Two articles on the first page of Thursday's Pasco Times underscore the importance of a Pasco School District push to develop high school career academies. One story noted HCA is preparing to open its new $195 million medical complex near Mitchell High School in November. The other reported on Raymond James Financial signing a letter of intent to acquire property near Wiregrass Ranch High School as a potential satellite complex to house hundreds of corporate service jobs.
Mitchell High School is one of several Pasco County high schools with a career academy focused on health sciences and medical professions. Wiregrass Ranch High is home to an information technology academy and IT operations could be one of the departments Raymond James relocates from its Carillion Parkway site in St. Petersburg.
Trying to match high school academics to a changing job market is the impetus behind the district's career academies, but in a work session Tuesday, and in interviews afterward, it is clear a Pasco School Board majority believes the academies are underperforming.

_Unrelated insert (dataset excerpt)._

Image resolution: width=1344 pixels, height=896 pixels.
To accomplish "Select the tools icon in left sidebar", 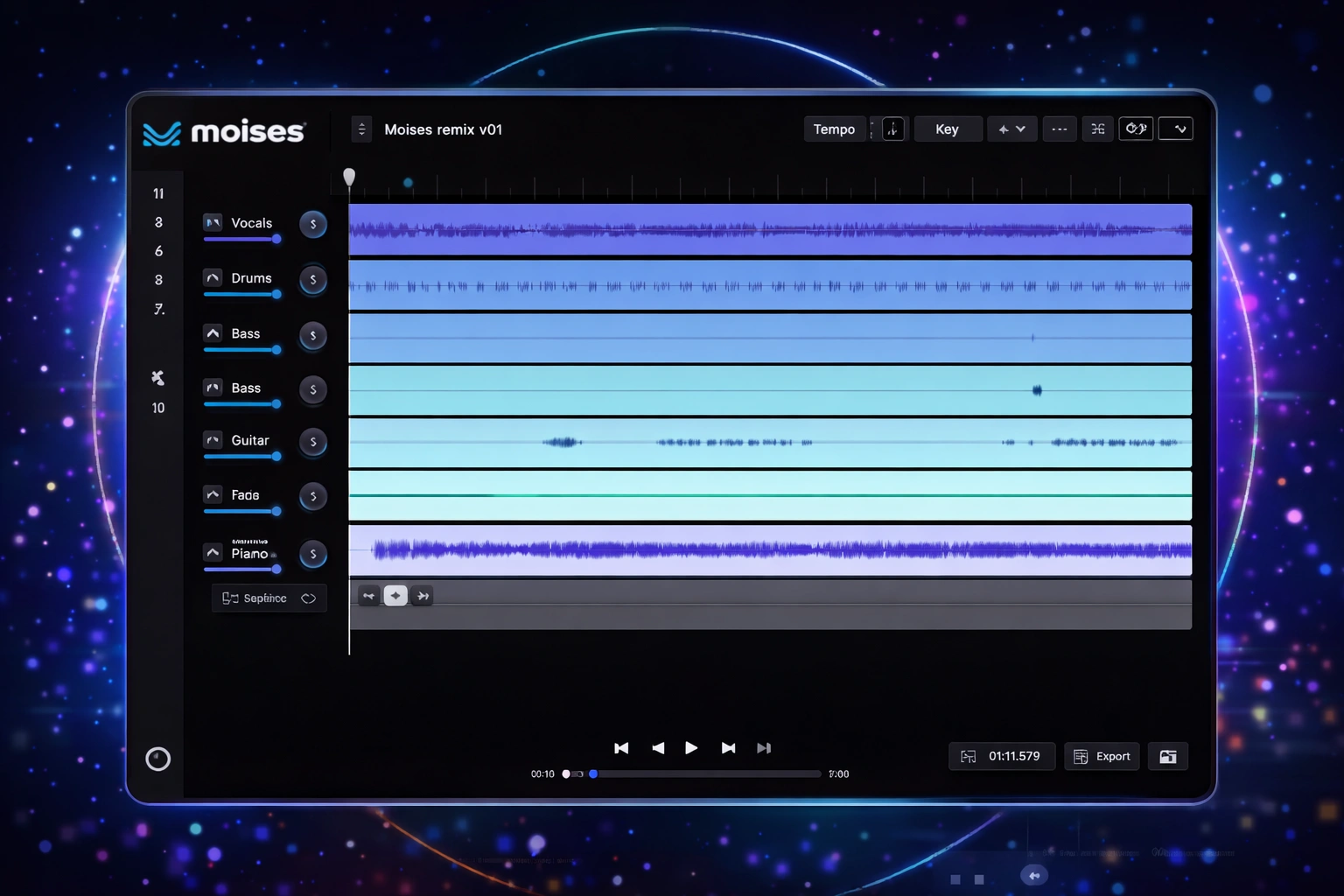I will click(x=158, y=378).
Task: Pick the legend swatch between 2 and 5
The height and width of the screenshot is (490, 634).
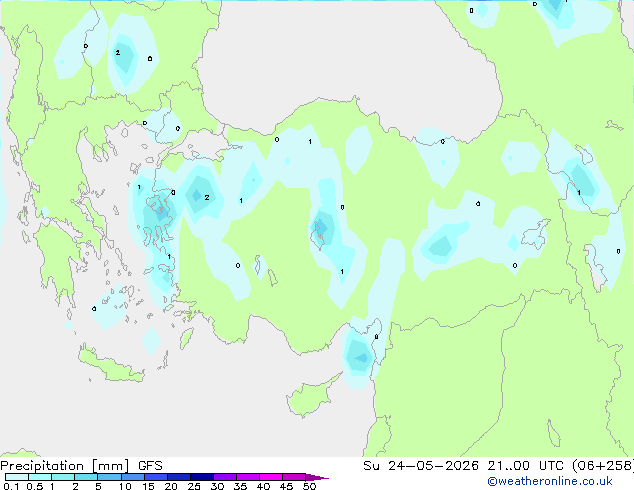Action: click(x=86, y=477)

Career academy is a relatively new term for a 40-year-old concept — keep the kids engaged with an interesting curriculum that provides practical work skills and on-the-job training. It has evolved from vocational classes for high schoolers who did not plan to continue their education to sophisticated offerings like engineering that require high-level academics for college-bound students.

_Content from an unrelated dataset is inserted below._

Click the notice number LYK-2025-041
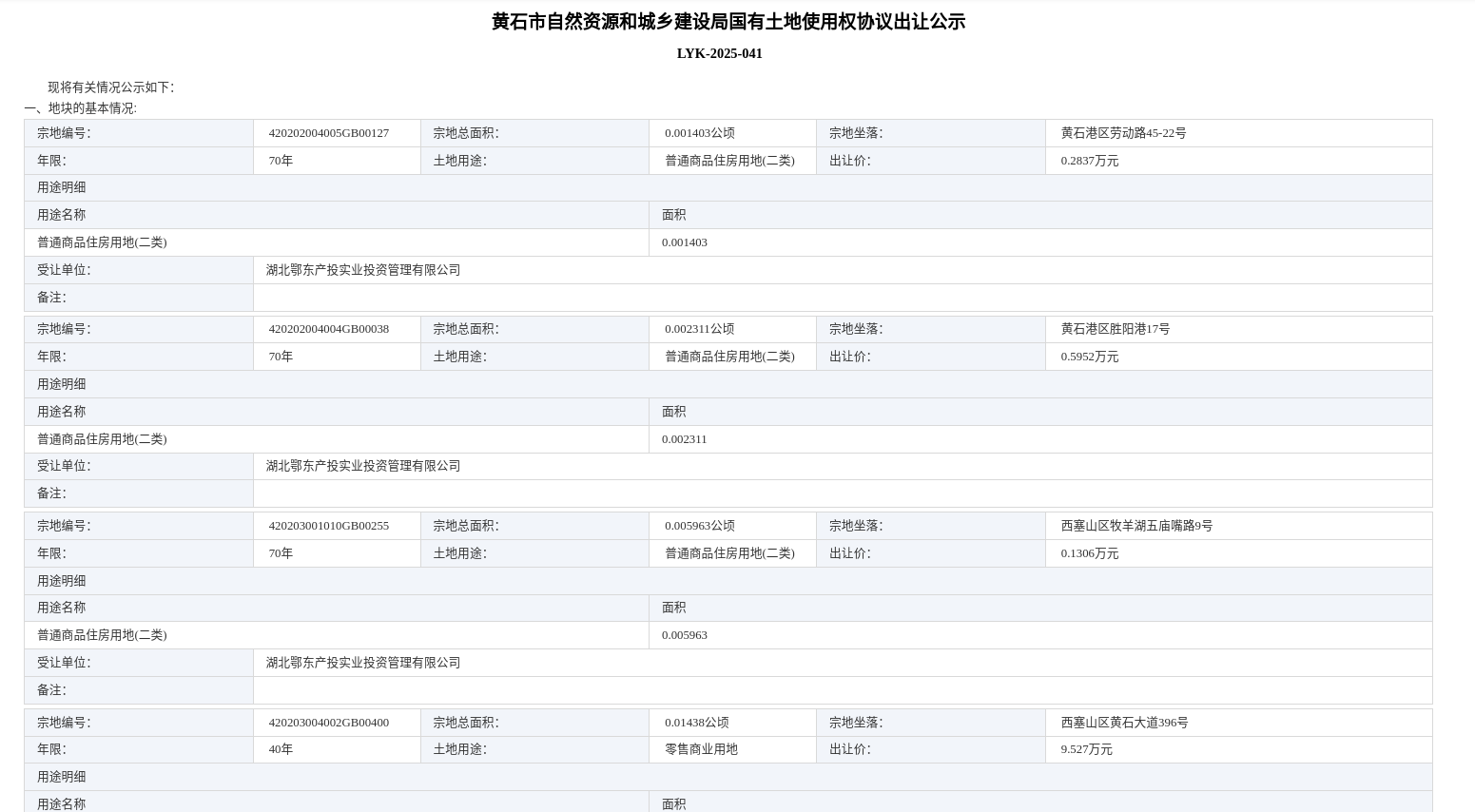 click(719, 54)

There are, however, significant growing pains. In some cases, enrollment does not match the cost of paying the faculty. A buy-in from the business community has not been universal. Most notably, a plan to put at least one academy at each public high school limits the students who can attend to those who are either zoned for that school or who enroll via school choice but provide their own transportation.
Continued budget constraints — the district is expected to have to identify up to $64 million worth of reductions in the coming year — puts an immediate fix off the table. However, School Board members must sharpen their focus and, with district administrators, investigate long-range improvements. Among the ideas worth exploring:
• Should the district allow individual high schools to act as magnets which would bring open enrollment, but higher transportation costs to bus children to locations further from their homes? It is a fairness issue that needs resolution. What happens when a west Pasco student wants to enroll in the new culinary arts center at Land O' Lakes High, or a student in Wesley Chapel seeks to study engineering at River Ridge, or a child in Holiday has ambitions to become a veterinarian and would benefit from the program at Hudson?
• Is the target audience correctly identified and being served appropriately? With roughly 80 percent of Pasco's high school graduates not expected to enroll in college, some board members want to expand vocational certification. But by their definition, career academies are intended to marry academics and occupational training to prepare students for post-secondary schooling.
• Is there demand for a centralized vocational center to replicate the past successes of the Marchman center in west Pasco?
A long-term goal of the Pasco County Commission is to diversity the local economy from an overreliance on construction and service industry jobs and to curb the flow of commuters who leave the county each day for employment elsewhere. The current romancing of Raymond James Financial, and the past recruitment of T. Rowe Price to a still-to-be-built campus along State Road 54 and Sunlake Boulevard indicates progress toward those goals.
However, that is only part of the equation. To help keep its home-grown talent, the Pasco School District must ensure its career academies are in tune with the demands for an evolving work force to help fill those jobs.